Sunday, 14 August 2016

Mini ESP8266 dev board and a demo WiFi hack

I attended a one week network security training recently and taught end-user security awareness a little later. One outstanding topic in both trainings were weak WPA/WPA2 passwords.
I actually wanted to explore ways to use menues on my little I2C OLED display. So I set out to combine testing for weak WiFi passwords and findind a way to make easy to use menus.

But menues need buttons and there was no space left on my little breadboard between the NodeMCU dev module and the OLED. So I looked for smaller breadboard-ready ESP8266 dev modules and found this inexpensive ESP8266 Dev Mini Module.




Further research showed that this might be pretty much a knockoff of the Wemos D1 Mini, I hadn't seen before.
This board has a lot less pins as compared to a full NodeMCU dev board. But all the important ones seem to be there. The board came with a set of headers and I decided to make the USB stuff the bottom side, so I can see the LED on the ESP-12F module.
Top view: ESP-12f

Bottom view: USB
The USB drivers auto-installed on my Windows 10 machine.

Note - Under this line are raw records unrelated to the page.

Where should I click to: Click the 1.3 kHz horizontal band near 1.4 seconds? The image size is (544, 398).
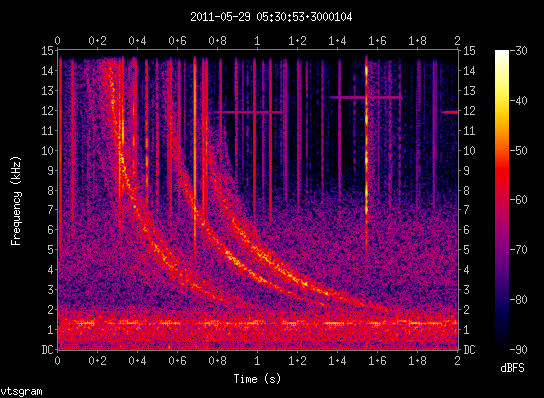(334, 323)
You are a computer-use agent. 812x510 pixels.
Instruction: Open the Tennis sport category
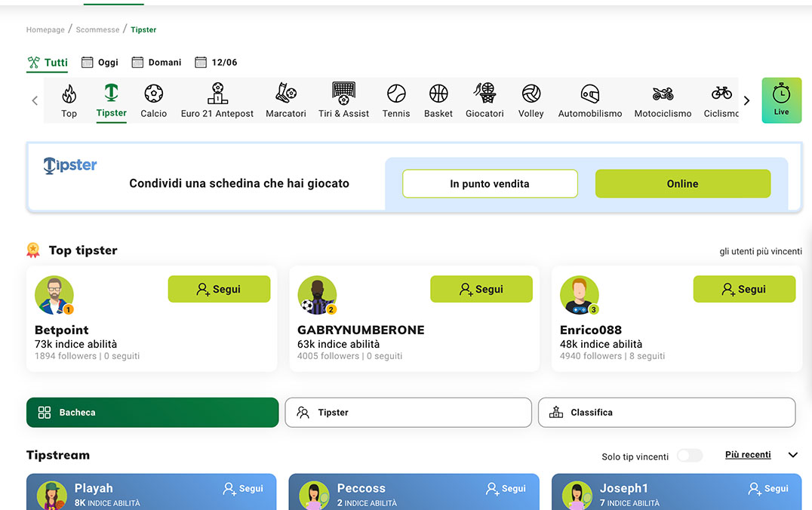pyautogui.click(x=396, y=94)
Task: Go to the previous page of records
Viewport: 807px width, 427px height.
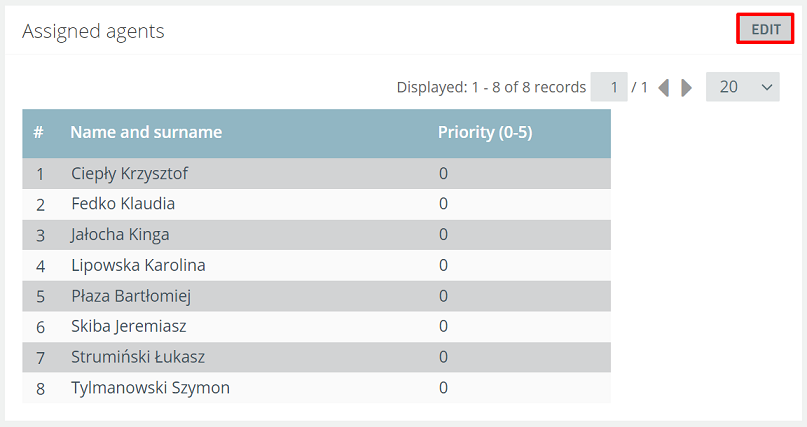Action: point(664,87)
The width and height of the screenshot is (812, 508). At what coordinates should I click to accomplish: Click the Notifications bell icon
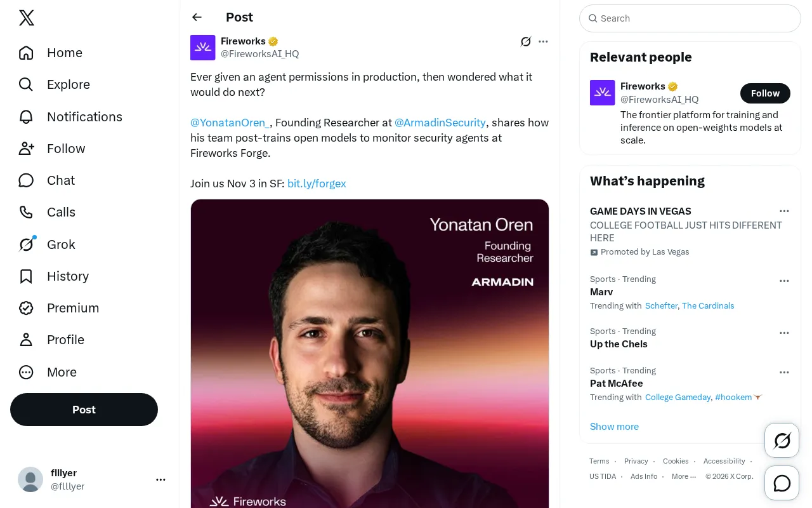tap(26, 117)
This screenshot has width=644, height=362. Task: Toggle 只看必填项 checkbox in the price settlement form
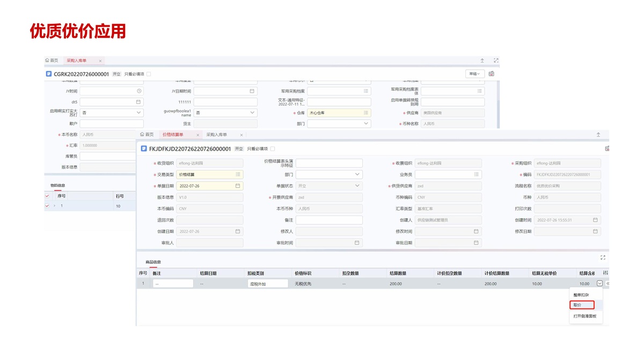tap(273, 149)
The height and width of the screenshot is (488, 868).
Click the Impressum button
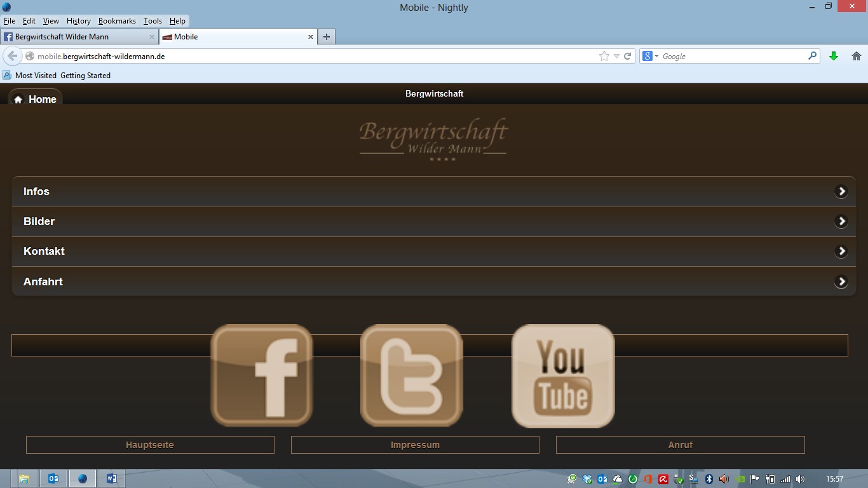click(x=415, y=445)
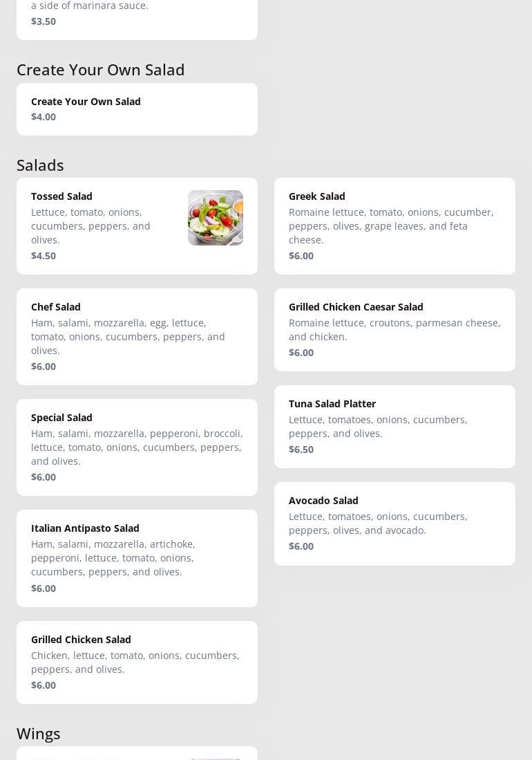Click the Chef Salad title
532x760 pixels.
click(56, 307)
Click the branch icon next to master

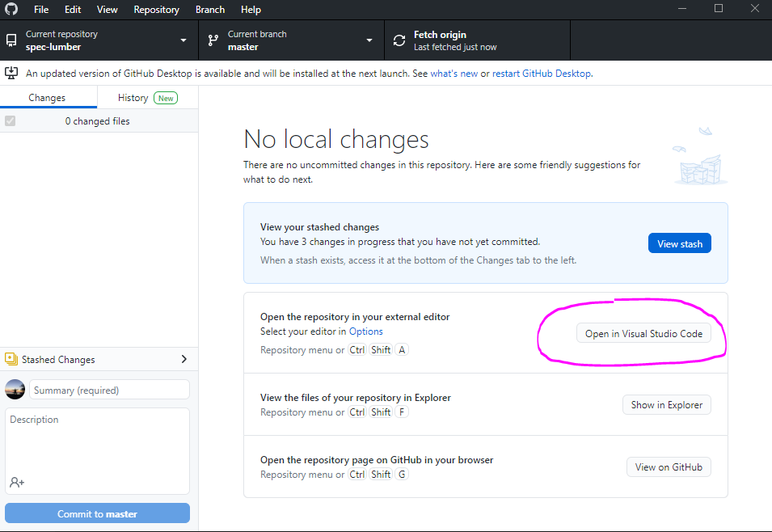[x=213, y=40]
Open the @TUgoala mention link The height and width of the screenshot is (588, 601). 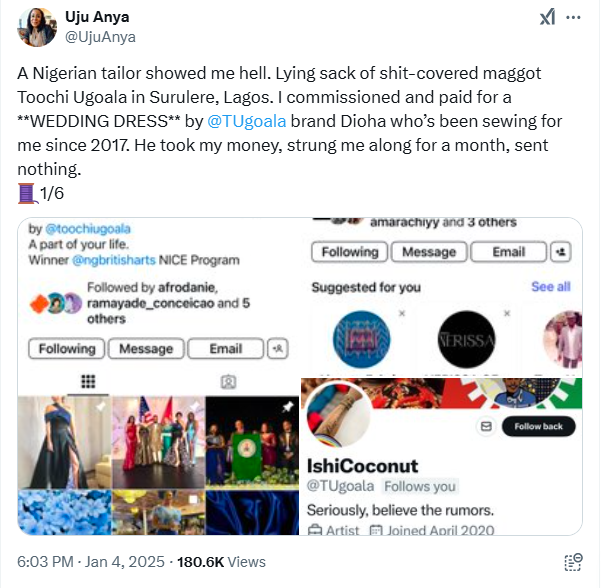(247, 121)
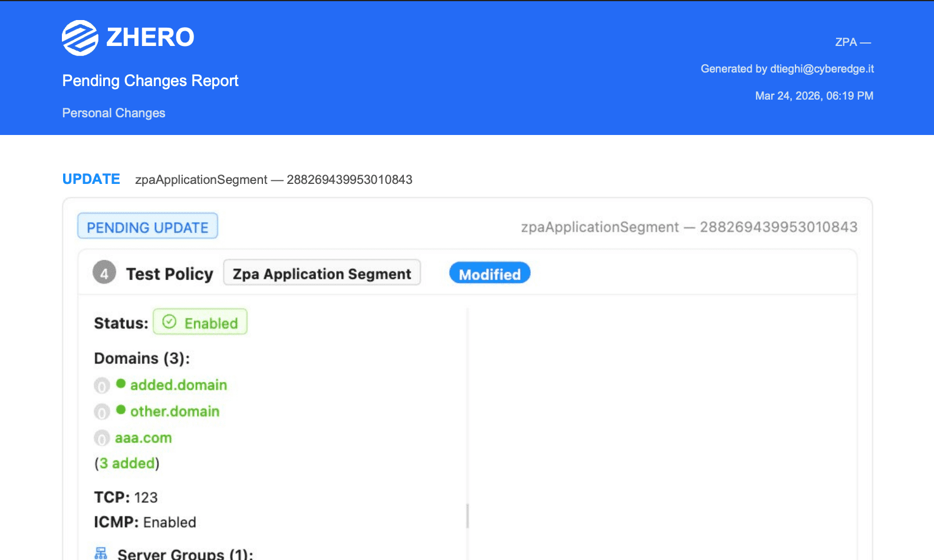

So my first project with this board was a very simple WiFi security scanner that lists all available AccessPoints (excluding the invisible ones) and try to get in with a list of passwords stored in the SPIFFS file system.

Here is my video about both the module and the Wifi Security tester.


Fritzing schematic of the WiFi scanner
My motivation was to find out how to make a simple menue system. The current implementations has quite a few shortcommings. Eg: The list of WiFi targets can only be a few items long, and does not scroll. Simpley because the number of  networks visible from my lab was never longer than that.
I use interrupts (falling edge) on the GPIO pins to trigger functions that increment or decrement the menu selection bar.

Good WPA/WPA2 password lists are shipped with Kali linux, but these are *WAY* too big to fit on the module's file system. You have to ressort to "educated guessing" there,

If you are looking for the code for the Wifi-Security tester, it is up on my GitHub repository. It still needs quite a lot of cleanup and a few functions should be rewritten, so beware!